Cojo mi libreta y escribo:
Todo lo que nos marca sucede en el hogar.
Releo esa frase de Natalia Ginzburg y me imagino un sello gigante con tinta roja estampado en mi frente. En mi frente de recién venida al mundo. Estás marcada. Estoy marcada por la historia, por mi genealogía familiar, por todos los problemas que tendré y todos los que no superaré, nunca. Desde pequeña, escriben con tinta invisible qué camino has de seguir. El camino de una niña despierta, activa, creativa, independiente y buena estudiante. El camino de una niña que no molesta en casa, que no pelea con su hermana, que recoge su cuarto y sus juguetes, que pone y quita la mesa, que lava los platos, que hace la cama, que acude cuando se le grita su nombre, que quiere tanto a mamá como a papá.
¿A quién quieres más? ¿A papá o a mamá? Esa pregunta me la hicieron por primera vez en el aula de los pollitos de mi colegio concertado de barrio obrero que, a pesar de su esencia comunista y trabajadora, vota a partidos mayoritarios cuyo color destiñe más al azul que al rojo. Empecé a entender el significado de esa frase en esa aula. Empecé a querer a mamá y a papá a los tres años. Empecé a quererlos porque veía que, en clase, todos mis compañeros hablaban de sus padres como seres maravillosos y mitológicos a los que admirar. Parecían auténticos zombies drogados de amor que gritaban a los cuatro vientos cuánto les querían, cuánto les amaban, cuánto hacían por ellos. Y yo, para no parecer un bicho raro, la apestada, la desagradecida, asentía con la cabeza, y, con los ojos hechos chiribitas decía: yo también. Yo también quiero mucho a mis padres.
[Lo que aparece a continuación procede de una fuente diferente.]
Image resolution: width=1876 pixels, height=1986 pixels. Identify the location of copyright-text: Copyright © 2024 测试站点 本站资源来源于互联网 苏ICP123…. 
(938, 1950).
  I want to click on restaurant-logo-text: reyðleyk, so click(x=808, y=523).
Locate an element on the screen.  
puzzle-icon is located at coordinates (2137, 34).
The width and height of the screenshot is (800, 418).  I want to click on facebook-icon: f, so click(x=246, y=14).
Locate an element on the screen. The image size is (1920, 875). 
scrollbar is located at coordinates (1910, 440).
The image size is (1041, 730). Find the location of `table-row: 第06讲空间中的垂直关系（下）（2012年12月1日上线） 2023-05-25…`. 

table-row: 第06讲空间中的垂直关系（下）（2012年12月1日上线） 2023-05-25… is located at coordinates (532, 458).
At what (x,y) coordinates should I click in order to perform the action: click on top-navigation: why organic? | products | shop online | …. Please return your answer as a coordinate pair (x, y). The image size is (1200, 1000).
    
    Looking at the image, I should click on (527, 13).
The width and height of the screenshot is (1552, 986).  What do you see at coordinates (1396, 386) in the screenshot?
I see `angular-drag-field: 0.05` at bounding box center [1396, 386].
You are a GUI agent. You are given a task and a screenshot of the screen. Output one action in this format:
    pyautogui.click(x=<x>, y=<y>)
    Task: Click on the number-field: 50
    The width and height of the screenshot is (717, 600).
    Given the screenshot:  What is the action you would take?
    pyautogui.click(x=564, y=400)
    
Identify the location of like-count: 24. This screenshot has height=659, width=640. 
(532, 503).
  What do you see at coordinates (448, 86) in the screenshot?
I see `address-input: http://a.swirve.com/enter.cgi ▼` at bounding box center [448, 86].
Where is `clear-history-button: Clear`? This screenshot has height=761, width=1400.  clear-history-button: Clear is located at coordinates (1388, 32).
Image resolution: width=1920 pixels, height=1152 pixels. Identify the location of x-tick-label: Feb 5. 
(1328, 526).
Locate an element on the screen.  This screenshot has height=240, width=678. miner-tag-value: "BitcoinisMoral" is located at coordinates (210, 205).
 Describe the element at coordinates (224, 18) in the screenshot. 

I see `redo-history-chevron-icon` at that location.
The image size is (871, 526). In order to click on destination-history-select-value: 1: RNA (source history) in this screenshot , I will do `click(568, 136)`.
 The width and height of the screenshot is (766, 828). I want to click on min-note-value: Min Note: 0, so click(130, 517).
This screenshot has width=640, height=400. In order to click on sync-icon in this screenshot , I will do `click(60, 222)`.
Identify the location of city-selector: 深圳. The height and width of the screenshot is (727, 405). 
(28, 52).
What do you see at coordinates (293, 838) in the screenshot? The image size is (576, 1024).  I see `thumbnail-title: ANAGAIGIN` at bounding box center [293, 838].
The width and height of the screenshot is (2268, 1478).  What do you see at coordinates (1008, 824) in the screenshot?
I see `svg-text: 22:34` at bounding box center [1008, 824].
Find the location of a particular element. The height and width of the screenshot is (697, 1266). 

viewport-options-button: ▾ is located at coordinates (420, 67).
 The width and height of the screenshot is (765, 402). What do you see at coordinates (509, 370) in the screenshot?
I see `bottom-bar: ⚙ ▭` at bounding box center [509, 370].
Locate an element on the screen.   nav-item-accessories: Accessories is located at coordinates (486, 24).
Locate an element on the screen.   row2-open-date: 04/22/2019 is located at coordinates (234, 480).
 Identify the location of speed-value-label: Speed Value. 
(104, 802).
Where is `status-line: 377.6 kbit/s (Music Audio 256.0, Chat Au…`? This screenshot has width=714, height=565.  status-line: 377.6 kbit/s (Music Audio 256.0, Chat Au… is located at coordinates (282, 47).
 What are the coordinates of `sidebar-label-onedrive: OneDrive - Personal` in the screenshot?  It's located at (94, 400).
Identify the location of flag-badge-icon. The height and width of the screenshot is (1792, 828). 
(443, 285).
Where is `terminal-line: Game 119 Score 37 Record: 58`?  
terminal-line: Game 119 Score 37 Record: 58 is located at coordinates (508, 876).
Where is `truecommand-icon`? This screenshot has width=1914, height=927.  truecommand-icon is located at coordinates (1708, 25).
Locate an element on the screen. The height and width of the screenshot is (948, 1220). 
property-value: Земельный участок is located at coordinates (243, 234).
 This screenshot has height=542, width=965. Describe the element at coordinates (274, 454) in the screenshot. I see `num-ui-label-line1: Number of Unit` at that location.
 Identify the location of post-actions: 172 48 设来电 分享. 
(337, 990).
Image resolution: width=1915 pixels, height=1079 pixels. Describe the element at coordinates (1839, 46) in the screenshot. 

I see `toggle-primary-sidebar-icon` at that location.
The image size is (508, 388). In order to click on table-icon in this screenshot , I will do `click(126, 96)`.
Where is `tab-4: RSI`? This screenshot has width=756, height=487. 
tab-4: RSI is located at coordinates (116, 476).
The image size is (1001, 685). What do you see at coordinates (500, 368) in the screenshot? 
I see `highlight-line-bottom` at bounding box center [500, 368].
Los fines de semana vamos al restaurante a comer. Pedimos un menú con primero, segundo y postre. Para ellos, café. Yo casi siempre me pido paella valenciana con pollo y sin conejo y con mucho limón. El limón le quita el sabor a la paella, dice mi padre. Me da igual. Me gusta el limón. De segundo, pollo con patatas. ¿Otra vez pollo? dice mi madre. No me gusta nada más de la carta, respondo yo. Y de postre algo de chocolate. Para ellos, café. Para mi padre, carajillo de terry y después un chupito de lo más fuerte que tengas. Después, si no están cansados y me porto bien, me llevan al parque. Al parque ese de la casita en el árbol y del palo en el centro. Un palo por el que deslizarse como si estuvieras en un espectáculo de pole dance. El día que me deslicé llevaba falda. Una faldita de pana de cuadros rojos y verdes. Ni si te ocurra tirarte con falda, decía mi madre. Afirmaba con la misma seguridad con que el hombre del tiempo asegura que mañana saldrá el sol que me quemaría las piernas, que me saldrían ronchas por todo el cuerpo y que luego lloraría. Ocurrió todo lo que mamá me dijo. A veces pienso que es una especie de bruja o pitonisa que ve el futuro, sobre todo, con los males de la familia. Dice que el día antes de morir mi tío se le apareció en sueños despidiéndose. También, que la noche en la que murió mi abuela, su hermano, mi tío que ya había muerto e hijo de mi abuela, se le apareció cogiéndo de la mano a la yaya y elevándola para siempre. El día que te diga que tengas cuidao, tenlo.
Me rompí las medias, me quemé las piernas y me salieron unas heridas horrorosas que me daba vergüenza mostrar. Las rozaduras de mis muslos no me permitían caminar e imaginaba a la gente observando la escena y riéndose de mí. No podía cerrar las piernitas y parecía un cowboy. Pensé: mamá tenía razón. Y mamá se enfadó conmigo porque decía que nunca le hacía caso, que iba a mi bola, que siempre hacía lo que quería sin pensar en las consecuencias. A día de hoy, me pregunto si esa predicción sobre mis heridas en las piernas también marcó la herida que habita en todo mi cuerpo. Frente, espalda, brazos, manos, cabeza, tronco, muslos y corazón. Si desde esa predicción estoy más marcada que el día que nací. Si desde el día que mis piernas quedaron en carne viva yo ya empecé a ser una herida abierta que pasea por las calles del mundo con zapatillas de correr. Lo soy. Lo somos. Todos lo somos. Hay que seguir corriendo. Hay que aprender a decir: no te quiero aunque sea a tu madre y a tu padre. Aunque te conviertas en esa hija odiada que molesta en casa, que pelea con su hermana, que no recoge su cuarto y sus juguetes, que no pone ni quita la mesa, que no lava los platos, que no hace la cama y que no acude cuando se le grita desde la cocina su nombre.